Nicolas Hawie, Jacob Covault, Zoltan Sylvester

Submarine fans are important components of continental margins; they contain a stratigraphic record of environmental changes and host large accumulations of oil and gas. The grain size and volume of sediment supply to fans is thought to control the heterogeneity of deep-water deposits; predicting spatial variability of sandy and muddy deposits is an important applied challenge in the characterization of fans. Here, we use DionisosFlow stratigraphic-forward models to evaluate the sensitivity of submarine-fan deposition to a range of grain sizes, with corresponding diffusion coefficients ranging from 10 to 100 km2/kyr for coarse sand to silt/clay, and discharges. In general, finer grains are transported farther in our models because they have larger diffusion coefficients.

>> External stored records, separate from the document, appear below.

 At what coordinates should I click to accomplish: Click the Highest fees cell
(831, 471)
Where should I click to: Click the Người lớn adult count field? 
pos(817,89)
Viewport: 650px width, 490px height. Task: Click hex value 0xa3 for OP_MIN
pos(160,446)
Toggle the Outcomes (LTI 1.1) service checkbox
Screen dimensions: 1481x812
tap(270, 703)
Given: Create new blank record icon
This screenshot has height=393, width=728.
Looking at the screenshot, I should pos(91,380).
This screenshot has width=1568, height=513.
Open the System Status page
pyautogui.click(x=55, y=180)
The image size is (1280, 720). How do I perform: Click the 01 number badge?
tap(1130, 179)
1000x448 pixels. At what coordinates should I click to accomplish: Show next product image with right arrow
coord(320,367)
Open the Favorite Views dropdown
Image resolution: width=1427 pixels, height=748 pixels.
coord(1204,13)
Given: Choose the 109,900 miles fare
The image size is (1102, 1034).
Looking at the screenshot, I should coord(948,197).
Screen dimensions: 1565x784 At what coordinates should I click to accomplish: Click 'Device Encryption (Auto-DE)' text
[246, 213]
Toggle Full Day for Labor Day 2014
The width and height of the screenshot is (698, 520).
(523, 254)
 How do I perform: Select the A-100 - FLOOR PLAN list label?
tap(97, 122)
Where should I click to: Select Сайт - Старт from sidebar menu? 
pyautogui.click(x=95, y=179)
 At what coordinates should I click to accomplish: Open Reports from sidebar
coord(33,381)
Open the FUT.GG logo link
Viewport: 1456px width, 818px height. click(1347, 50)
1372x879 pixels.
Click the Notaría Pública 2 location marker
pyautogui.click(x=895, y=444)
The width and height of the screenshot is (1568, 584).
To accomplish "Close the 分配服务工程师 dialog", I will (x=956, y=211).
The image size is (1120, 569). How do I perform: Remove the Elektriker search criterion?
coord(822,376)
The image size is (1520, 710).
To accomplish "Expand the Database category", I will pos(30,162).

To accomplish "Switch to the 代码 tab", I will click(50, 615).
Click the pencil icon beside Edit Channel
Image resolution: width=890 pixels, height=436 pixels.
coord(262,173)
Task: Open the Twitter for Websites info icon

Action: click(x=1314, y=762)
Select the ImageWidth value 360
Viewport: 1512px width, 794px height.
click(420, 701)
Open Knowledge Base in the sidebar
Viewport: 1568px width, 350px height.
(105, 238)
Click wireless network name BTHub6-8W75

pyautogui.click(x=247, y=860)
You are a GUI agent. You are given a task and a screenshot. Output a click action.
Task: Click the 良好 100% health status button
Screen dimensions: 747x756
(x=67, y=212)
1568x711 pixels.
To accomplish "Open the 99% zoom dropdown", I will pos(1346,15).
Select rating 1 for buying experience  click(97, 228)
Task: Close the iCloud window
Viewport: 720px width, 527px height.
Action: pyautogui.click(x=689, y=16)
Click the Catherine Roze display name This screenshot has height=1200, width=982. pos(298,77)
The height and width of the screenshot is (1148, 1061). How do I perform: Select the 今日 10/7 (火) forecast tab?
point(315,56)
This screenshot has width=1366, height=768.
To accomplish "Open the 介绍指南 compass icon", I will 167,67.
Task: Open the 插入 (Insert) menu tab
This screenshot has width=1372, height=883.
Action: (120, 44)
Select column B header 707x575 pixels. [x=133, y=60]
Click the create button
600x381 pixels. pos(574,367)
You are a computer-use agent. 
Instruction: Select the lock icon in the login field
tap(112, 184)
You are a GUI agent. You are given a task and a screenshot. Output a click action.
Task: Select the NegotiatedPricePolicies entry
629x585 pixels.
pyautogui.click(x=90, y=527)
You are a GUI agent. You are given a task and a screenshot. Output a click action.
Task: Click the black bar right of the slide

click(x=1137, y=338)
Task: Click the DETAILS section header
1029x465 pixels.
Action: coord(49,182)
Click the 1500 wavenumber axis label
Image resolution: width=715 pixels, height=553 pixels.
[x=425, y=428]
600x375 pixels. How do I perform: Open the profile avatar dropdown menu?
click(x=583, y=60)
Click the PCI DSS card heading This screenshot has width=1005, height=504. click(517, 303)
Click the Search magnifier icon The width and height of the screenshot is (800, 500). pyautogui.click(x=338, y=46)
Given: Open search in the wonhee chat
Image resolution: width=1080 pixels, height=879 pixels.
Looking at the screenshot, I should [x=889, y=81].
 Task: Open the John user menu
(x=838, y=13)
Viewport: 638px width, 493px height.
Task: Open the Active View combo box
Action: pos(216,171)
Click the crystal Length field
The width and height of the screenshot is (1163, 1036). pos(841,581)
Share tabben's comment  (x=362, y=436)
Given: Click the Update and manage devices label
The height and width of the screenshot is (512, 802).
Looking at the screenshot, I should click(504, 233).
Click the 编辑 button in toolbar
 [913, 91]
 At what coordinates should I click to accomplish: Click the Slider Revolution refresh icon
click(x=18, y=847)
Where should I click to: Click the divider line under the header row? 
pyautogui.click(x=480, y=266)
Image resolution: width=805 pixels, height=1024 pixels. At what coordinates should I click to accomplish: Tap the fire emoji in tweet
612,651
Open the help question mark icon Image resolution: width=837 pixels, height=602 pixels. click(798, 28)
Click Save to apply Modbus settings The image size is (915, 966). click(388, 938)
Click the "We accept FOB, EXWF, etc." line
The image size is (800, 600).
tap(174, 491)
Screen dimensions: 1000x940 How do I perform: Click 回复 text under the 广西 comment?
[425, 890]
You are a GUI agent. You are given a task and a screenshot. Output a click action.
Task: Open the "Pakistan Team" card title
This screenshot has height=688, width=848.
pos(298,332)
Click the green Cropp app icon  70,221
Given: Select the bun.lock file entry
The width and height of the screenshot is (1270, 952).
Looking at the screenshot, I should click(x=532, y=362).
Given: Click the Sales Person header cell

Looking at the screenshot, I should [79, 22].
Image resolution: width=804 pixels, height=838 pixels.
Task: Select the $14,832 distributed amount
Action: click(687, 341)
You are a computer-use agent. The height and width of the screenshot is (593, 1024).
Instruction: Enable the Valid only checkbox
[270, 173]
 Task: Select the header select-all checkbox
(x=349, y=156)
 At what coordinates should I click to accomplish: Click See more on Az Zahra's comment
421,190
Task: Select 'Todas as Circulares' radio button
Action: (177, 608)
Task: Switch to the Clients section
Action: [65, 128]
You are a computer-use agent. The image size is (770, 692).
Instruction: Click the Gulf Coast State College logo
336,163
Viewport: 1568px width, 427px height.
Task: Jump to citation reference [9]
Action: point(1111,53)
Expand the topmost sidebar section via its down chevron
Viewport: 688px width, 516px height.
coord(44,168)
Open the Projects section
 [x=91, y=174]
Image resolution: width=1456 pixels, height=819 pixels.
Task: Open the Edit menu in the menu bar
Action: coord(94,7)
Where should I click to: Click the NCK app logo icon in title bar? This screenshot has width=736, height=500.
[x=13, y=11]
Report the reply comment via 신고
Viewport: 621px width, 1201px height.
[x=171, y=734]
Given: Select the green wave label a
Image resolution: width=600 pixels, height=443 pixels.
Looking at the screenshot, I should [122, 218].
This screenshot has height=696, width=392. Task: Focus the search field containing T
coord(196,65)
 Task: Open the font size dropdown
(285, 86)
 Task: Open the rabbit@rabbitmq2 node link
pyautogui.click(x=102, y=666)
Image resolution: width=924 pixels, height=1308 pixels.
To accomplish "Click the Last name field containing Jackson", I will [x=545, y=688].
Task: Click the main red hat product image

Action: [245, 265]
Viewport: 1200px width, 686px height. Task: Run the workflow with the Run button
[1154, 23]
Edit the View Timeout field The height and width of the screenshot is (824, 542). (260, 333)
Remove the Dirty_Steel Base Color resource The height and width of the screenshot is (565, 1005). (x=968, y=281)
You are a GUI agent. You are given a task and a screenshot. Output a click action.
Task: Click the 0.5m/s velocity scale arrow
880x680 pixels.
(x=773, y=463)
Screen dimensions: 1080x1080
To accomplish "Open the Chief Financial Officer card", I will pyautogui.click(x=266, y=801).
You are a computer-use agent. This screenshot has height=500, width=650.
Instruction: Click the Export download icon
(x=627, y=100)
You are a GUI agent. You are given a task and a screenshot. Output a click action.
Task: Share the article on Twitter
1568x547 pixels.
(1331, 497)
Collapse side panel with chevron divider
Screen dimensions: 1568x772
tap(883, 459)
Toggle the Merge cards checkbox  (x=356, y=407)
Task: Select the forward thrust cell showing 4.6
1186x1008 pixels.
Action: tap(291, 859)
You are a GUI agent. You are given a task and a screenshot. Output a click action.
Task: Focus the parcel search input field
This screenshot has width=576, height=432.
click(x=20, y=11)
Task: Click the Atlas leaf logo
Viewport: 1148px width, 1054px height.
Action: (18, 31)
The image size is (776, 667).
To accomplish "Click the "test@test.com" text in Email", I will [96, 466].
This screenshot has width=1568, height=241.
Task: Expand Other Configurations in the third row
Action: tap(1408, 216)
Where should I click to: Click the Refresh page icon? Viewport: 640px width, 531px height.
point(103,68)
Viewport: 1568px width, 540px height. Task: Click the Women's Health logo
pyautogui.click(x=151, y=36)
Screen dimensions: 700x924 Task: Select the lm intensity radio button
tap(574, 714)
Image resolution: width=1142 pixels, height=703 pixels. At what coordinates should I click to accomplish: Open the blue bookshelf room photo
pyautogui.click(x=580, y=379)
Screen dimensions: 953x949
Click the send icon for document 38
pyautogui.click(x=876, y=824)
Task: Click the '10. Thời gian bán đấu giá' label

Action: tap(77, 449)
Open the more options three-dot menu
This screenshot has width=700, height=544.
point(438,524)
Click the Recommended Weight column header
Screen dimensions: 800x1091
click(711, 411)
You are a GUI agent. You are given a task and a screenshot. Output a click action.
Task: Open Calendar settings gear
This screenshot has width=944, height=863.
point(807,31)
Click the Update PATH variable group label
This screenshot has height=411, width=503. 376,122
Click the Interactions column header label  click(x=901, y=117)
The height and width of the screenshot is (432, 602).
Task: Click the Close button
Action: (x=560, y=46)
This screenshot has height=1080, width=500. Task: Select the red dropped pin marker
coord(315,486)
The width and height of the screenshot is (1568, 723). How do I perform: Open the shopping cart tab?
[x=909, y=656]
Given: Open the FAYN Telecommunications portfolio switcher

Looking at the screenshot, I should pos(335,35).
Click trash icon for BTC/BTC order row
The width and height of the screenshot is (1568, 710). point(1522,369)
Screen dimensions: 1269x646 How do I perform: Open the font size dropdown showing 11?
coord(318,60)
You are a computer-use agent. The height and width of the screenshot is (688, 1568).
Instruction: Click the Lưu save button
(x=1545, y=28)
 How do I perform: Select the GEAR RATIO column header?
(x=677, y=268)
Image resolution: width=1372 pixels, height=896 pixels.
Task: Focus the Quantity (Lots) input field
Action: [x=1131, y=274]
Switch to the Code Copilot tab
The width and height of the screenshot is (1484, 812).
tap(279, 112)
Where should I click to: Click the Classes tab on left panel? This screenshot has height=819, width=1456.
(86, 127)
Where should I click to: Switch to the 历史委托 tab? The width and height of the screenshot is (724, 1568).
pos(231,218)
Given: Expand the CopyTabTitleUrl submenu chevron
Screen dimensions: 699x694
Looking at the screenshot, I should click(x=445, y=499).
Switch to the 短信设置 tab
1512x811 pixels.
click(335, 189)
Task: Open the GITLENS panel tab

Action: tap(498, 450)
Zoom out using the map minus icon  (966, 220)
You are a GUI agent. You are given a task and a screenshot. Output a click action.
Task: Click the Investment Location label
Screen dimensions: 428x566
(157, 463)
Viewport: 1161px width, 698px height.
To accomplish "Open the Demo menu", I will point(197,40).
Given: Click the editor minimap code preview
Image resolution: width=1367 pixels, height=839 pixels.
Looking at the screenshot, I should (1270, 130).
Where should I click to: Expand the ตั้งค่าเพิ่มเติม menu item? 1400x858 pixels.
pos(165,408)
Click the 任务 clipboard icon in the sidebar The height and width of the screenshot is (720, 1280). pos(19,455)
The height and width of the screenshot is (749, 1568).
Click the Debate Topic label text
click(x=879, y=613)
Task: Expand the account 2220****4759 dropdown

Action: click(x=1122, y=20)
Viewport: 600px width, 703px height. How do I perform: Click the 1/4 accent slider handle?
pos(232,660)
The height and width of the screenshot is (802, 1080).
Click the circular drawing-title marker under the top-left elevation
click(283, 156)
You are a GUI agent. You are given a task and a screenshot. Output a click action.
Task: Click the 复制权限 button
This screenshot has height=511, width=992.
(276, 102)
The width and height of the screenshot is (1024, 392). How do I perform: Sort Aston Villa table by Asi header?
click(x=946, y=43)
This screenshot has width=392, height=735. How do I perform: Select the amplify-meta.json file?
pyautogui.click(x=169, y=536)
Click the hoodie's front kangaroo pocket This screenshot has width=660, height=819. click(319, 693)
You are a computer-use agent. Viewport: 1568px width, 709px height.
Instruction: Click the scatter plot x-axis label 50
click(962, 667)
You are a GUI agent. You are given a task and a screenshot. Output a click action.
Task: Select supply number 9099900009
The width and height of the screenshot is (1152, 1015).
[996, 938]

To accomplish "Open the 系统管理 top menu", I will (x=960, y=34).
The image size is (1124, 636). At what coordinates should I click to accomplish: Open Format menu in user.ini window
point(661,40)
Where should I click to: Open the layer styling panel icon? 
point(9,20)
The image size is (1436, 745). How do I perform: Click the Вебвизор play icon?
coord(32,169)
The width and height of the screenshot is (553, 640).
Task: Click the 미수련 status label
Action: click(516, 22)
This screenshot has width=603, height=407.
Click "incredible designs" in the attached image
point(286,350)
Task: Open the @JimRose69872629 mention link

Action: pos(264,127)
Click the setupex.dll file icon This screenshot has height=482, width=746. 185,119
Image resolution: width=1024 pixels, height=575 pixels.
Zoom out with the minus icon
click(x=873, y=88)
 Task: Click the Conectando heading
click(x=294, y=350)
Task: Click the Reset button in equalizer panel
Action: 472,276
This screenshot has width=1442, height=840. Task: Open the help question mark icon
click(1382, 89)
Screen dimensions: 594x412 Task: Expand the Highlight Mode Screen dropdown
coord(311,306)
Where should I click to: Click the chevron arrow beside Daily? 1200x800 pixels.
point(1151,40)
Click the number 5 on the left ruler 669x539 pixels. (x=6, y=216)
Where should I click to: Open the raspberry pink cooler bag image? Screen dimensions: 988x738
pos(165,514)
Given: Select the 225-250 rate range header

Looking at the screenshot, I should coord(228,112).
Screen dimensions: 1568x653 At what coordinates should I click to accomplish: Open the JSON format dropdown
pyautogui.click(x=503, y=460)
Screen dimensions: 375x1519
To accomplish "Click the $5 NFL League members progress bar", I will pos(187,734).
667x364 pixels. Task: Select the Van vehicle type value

Coarser grains typical of a sand-rich fan tend to pile up and compensationally stack at the mouth of a proximal feeder channel. Finer grains tend to be distributed across the model domain; however, finer load resulted in fewer channel avulsions because finer sediment did not build topography as high as coarser sediment. Increasing sediment-gravity-flow discharge resulted in a thicker depositional system; however, relatively coarse sediment piled up at the mouth of the feeder channel, which created a slope that promoted basinward sediment transport. Our modeling results can be applied to predict the overall geometry, stacking, and grain-size distribution of submarine fans. Improved understanding of grain-size and discharge controls also informs interpretation of the stratigraphic record of submarine fans. For example, outcrop observations of heterogeneity and compensational stacking of depocenters can be quantitatively related to changing boundary conditions, namely changes in the caliber and overall supply of sediment delivery to deep-water basin margins.